◆ **Texte source**
════════

Mais la Chambre des notaires a des attributions diverses; elle a des pouvoirs d'administration, des pouvoirs de conciliation et enfin des pouvoirs de juges.

Tous les actes qu'elle accomplit en ces diverses qualités ne sont pas également susceptibles de pourvoi en cassation.

La Chambre des notaires exerce son pouvoir d'administration en préparant des règlements (art. 23 de la loi du 4 janvier 1843), en donnant des avis, en délivrant des certificats attestant la moralité, la capacité, le stage des aspirants au notariat (art. 44 de la loi de ventôse an Ix, art. 5 de l'ordonnance de 1843), en délibérant sur l'établissement de la bourse commune et en proposant la répartition à l'assemblée générale (art. 39 de l'ordonnance).

Pour tous ces actes elle ne relève que du garde des sceaux qui réprime les empiétements, les irrégularités et les erreurs sur le rapport du procureur général près la Cour d'appel du lieu où est établie la Chambre des notaires.

Il est manifeste que l'intervention de la Chambre comme conciliatrice (art. 1er, §§ 3 et 18 de l'ordonnance) et les actes qu'elle accomplit en cette qualité n'étant point des actes de juridiction, ne peuvent être l'objet d'un pourvoi en cassation;

il faut mème reconnaître que si un de ces actes, tout en prenant la forme d'une décision, garde le caractère d'avis, tout pourvoi est irrecevable.-Morin, p. 351, t. 1.-Arrêt de la Chambre des requêtes du 4 mars 1864, Dall. 64.1.297. - Si au contraire l'avis de la Chambre, quoique présentant les apparences de l'acte conciliatoire, emporte une décision, une condamnation, il peut être déféré à la Cour de cassation. - Chambre civile, 29 janvier 1855. 1.55.1.119. 23 déc. 1868, Ch. civ. Dall., 69.1.140.-Ch. civ., 24 juill. 1854, Dall. 54.1.308.

════════

◆ **Données fournies**
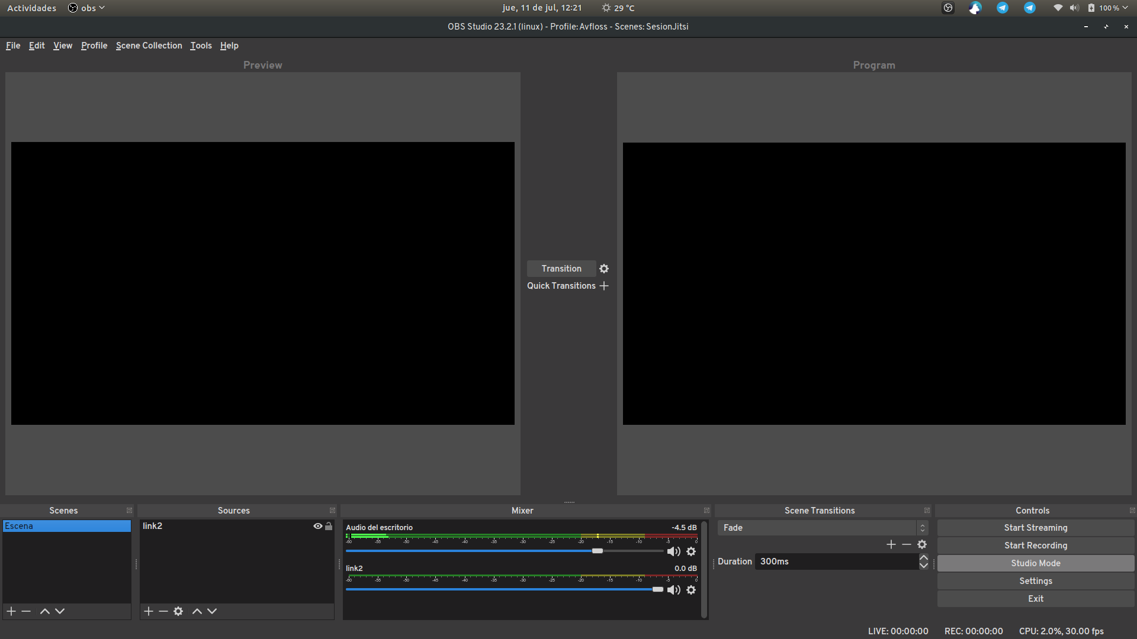Toggle visibility eye of link2 source

click(318, 526)

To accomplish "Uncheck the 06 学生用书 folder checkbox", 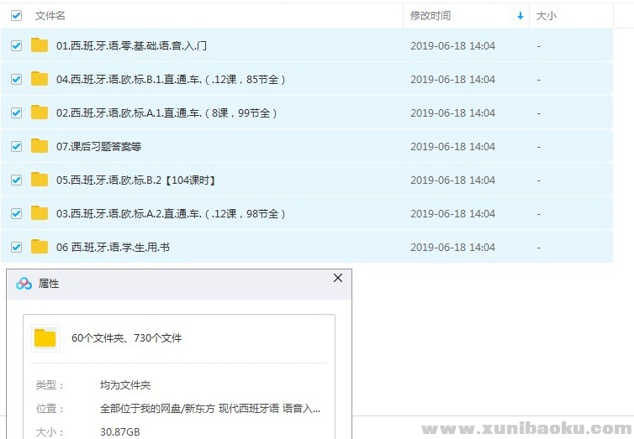I will click(x=16, y=247).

════════

◆ **Consigne**
Extrayez mot pour mot, du texte sur la Chambre des notaires, le passage qui commence par « Tous les actes » et se termine par « Chambre des notaires. ». Les données fournies n'interviennent pas dans ce travail.

◆ **Réponse rédigée**
Tous les actes qu'elle accomplit en ces diverses qualités ne sont pas également susceptibles de pourvoi en cassation.

La Chambre des notaires exerce son pouvoir d'administration en préparant des règlements (art. 23 de la loi du 4 janvier 1843), en donnant des avis, en délivrant des certificats attestant la moralité, la capacité, le stage des aspirants au notariat (art. 44 de la loi de ventôse an Ix, art. 5 de l'ordonnance de 1843), en délibérant sur l'établissement de la bourse commune et en proposant la répartition à l'assemblée générale (art. 39 de l'ordonnance).

Pour tous ces actes elle ne relève que du garde des sceaux qui réprime les empiétements, les irrégularités et les erreurs sur le rapport du procureur général près la Cour d'appel du lieu où est établie la Chambre des notaires.